§ **Records**:
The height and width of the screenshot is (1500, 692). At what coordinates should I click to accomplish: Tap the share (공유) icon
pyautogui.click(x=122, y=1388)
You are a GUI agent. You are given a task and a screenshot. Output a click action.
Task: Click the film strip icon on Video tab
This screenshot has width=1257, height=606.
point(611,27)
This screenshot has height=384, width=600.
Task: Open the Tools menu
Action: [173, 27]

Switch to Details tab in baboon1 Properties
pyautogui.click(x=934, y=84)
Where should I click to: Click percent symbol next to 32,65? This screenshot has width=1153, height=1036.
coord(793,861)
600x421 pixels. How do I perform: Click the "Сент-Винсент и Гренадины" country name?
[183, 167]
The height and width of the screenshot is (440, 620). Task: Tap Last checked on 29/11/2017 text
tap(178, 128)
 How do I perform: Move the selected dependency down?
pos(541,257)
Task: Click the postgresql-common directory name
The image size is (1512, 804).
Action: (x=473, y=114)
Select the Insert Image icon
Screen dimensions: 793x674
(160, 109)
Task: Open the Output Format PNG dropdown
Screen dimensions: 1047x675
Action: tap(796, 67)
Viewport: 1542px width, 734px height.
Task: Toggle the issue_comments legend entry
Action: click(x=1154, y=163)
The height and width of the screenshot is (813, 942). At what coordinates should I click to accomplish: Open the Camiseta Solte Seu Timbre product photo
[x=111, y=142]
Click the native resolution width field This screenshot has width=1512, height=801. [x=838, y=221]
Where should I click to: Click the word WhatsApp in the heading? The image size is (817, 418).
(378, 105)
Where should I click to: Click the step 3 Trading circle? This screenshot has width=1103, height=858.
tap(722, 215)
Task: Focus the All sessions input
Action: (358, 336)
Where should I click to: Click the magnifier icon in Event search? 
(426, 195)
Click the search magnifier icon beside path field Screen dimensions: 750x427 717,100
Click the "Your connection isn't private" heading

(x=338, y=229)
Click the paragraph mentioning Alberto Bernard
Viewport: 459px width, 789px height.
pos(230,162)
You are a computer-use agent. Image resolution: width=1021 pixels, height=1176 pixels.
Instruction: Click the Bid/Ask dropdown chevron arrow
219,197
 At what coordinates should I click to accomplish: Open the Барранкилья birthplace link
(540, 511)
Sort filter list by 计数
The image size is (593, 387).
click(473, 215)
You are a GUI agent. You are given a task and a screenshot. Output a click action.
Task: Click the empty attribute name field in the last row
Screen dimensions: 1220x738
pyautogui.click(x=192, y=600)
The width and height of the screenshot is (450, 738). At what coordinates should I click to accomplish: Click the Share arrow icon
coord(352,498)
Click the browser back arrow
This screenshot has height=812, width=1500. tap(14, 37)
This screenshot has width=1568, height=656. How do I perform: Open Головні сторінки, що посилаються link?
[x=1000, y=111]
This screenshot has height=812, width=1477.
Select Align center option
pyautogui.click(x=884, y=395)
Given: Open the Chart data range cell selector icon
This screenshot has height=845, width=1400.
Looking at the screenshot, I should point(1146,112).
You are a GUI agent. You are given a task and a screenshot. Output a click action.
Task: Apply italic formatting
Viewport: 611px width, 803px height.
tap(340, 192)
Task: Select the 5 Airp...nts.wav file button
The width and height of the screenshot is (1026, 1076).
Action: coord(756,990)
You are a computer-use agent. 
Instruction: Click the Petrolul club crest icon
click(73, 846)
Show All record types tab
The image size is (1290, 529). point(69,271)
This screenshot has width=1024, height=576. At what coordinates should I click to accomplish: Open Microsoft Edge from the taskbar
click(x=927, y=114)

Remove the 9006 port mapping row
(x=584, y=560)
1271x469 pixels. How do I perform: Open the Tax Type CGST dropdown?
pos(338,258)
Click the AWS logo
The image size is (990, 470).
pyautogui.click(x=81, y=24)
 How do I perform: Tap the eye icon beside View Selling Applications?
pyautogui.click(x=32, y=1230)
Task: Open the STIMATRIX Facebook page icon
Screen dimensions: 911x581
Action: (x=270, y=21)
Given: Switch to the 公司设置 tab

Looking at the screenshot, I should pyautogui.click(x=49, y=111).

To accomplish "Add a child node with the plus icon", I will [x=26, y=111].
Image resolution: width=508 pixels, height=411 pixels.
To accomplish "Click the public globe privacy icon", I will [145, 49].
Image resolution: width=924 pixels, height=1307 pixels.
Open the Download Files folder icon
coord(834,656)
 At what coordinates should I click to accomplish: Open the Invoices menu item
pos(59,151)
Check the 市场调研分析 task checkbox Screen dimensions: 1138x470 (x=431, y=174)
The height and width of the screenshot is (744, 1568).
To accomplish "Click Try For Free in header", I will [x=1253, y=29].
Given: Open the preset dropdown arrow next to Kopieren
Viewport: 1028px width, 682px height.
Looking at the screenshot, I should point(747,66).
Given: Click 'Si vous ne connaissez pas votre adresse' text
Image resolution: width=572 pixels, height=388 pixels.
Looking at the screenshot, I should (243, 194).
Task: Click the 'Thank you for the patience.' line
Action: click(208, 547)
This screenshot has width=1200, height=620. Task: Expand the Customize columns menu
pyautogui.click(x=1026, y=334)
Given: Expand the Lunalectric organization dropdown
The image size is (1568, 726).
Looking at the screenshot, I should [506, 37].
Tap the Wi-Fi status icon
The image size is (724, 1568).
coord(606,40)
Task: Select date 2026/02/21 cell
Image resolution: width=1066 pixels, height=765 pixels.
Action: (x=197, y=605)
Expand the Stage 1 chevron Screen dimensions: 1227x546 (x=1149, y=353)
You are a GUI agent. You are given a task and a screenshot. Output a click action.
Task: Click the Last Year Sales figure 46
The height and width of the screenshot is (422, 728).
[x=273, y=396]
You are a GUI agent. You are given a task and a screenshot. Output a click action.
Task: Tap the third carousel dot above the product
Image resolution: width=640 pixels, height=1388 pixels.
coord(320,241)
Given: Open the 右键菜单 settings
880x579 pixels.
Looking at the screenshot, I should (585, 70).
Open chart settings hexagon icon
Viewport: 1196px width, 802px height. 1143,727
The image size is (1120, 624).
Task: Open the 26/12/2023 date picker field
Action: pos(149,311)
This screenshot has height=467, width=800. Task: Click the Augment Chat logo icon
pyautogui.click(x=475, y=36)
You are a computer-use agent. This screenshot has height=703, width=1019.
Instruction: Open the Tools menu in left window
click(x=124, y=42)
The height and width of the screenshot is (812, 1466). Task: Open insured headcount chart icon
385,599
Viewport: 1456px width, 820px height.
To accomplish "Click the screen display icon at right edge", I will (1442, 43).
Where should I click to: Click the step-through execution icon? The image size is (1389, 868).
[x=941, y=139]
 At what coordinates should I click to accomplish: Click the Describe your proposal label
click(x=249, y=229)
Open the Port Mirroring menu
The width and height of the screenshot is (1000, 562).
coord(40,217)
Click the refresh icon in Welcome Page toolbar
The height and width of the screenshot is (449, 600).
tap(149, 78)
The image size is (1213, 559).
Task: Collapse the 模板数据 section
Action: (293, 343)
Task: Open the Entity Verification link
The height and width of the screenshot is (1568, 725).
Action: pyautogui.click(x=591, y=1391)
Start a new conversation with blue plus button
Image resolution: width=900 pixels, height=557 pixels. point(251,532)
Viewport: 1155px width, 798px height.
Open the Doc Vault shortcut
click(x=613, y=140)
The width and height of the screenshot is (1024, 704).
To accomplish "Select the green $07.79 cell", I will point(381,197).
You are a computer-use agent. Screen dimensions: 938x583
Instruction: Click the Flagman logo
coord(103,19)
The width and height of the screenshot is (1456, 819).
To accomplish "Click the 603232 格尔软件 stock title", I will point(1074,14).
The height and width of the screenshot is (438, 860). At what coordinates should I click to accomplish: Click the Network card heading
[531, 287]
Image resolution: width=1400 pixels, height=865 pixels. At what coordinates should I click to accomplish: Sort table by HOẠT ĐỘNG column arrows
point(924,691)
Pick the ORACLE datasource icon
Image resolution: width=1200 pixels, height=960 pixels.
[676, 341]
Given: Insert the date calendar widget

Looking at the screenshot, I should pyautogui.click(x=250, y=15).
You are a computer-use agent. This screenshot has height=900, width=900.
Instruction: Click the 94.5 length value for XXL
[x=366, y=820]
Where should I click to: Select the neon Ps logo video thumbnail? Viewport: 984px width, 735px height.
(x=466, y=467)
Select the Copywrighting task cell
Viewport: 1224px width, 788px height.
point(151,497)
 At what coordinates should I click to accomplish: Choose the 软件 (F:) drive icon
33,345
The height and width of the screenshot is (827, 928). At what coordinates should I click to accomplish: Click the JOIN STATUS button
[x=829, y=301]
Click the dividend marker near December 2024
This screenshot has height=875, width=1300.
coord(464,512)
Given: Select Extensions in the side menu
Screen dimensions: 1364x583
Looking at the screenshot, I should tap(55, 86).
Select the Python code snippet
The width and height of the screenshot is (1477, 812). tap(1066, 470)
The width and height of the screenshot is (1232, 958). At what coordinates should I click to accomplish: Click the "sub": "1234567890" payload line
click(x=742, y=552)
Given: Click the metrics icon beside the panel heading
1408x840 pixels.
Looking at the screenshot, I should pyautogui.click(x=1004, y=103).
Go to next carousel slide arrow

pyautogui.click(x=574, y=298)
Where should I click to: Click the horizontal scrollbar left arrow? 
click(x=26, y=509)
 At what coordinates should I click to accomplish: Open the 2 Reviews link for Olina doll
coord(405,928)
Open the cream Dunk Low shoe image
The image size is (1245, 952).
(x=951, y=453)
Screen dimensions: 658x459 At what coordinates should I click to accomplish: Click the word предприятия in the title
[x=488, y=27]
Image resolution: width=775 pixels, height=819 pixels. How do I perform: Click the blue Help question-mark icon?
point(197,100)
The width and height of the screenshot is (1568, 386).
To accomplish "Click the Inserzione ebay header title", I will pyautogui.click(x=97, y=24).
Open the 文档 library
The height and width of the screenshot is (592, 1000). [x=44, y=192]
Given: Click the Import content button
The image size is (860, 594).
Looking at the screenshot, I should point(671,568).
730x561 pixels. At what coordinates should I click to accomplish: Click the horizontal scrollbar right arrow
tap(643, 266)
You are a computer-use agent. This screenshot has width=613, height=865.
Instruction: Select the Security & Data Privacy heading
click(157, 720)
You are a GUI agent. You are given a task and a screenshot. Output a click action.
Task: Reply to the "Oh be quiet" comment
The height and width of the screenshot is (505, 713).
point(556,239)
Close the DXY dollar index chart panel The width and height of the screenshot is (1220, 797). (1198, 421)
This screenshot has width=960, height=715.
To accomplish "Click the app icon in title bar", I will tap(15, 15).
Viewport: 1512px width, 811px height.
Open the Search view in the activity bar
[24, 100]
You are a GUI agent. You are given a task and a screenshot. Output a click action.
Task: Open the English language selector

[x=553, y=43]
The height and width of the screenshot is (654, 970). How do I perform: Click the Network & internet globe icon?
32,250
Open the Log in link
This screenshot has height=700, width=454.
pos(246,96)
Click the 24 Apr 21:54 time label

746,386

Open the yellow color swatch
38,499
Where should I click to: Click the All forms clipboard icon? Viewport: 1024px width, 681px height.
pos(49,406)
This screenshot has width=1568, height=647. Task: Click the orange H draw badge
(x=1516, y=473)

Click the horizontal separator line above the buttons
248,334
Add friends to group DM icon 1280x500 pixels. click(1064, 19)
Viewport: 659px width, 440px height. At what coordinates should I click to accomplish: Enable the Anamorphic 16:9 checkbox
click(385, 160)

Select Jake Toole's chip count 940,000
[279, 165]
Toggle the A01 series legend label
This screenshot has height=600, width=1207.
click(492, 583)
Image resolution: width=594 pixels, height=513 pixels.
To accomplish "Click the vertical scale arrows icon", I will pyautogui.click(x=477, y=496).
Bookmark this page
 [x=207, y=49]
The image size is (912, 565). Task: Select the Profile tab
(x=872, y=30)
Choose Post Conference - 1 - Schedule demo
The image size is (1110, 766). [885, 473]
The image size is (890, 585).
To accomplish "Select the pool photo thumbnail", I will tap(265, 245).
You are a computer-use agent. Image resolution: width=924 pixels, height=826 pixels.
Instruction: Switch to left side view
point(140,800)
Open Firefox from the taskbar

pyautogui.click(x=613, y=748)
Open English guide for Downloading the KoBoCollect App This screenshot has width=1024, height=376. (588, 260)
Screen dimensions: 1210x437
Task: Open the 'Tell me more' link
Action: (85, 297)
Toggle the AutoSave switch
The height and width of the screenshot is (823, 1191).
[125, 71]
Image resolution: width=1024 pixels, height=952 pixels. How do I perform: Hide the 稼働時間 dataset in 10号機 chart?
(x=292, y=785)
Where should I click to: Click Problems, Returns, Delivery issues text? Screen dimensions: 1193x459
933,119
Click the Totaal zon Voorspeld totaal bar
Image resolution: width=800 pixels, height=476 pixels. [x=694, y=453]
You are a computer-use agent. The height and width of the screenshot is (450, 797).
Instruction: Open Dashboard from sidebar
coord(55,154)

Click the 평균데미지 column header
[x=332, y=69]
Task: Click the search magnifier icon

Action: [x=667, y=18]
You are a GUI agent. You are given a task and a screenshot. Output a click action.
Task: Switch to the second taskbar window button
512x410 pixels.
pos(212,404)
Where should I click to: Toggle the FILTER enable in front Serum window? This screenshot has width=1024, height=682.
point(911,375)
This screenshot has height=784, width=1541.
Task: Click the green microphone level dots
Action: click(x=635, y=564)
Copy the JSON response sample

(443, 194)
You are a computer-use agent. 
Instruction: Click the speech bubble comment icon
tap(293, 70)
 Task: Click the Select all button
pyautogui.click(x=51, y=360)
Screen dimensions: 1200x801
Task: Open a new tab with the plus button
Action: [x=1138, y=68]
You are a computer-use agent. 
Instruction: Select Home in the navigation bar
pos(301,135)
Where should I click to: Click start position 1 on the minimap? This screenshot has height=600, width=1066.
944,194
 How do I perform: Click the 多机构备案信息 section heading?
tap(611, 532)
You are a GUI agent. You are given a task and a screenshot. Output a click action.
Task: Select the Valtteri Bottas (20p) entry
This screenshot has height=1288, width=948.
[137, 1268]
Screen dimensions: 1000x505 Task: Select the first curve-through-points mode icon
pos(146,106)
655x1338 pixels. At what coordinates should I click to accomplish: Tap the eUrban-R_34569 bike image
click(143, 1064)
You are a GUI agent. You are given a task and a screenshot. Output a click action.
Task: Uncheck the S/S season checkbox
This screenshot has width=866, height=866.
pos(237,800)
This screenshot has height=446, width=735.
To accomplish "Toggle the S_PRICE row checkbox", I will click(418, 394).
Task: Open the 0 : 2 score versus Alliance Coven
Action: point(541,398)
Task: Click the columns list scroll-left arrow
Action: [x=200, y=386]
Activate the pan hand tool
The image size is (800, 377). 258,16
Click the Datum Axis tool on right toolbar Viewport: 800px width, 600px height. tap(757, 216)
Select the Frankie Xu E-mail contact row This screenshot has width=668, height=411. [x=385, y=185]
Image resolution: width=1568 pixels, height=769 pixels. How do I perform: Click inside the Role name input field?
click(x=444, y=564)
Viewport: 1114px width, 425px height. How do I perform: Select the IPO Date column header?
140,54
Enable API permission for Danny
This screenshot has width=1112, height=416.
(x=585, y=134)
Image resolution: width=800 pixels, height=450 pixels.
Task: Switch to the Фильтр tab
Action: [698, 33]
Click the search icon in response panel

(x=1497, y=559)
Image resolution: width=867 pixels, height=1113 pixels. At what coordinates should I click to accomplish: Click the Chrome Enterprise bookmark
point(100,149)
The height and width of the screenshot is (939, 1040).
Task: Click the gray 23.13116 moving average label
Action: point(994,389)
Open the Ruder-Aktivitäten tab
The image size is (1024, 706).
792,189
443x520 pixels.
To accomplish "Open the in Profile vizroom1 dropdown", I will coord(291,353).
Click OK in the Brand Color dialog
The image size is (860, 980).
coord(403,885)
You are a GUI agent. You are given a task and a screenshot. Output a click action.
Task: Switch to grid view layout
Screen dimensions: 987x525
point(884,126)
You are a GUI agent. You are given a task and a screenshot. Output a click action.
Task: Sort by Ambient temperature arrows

§ **Task prompt**:
Return, with no change at all, every line in the entries above from the line containing "How do I perform: Click the 多机构备案信息" through the line containing "This screenshot has height=446, width=735.".

§ **Task output**:
 How do I perform: Click the 多机构备案信息 section heading?
tap(611, 532)
You are a GUI agent. You are given a task and a screenshot. Output a click action.
Task: Select the Valtteri Bottas (20p) entry
This screenshot has height=1288, width=948.
[137, 1268]
Screen dimensions: 1000x505 Task: Select the first curve-through-points mode icon
pos(146,106)
655x1338 pixels. At what coordinates should I click to accomplish: Tap the eUrban-R_34569 bike image
click(143, 1064)
You are a GUI agent. You are given a task and a screenshot. Output a click action.
Task: Uncheck the S/S season checkbox
This screenshot has width=866, height=866.
pos(237,800)
This screenshot has height=446, width=735.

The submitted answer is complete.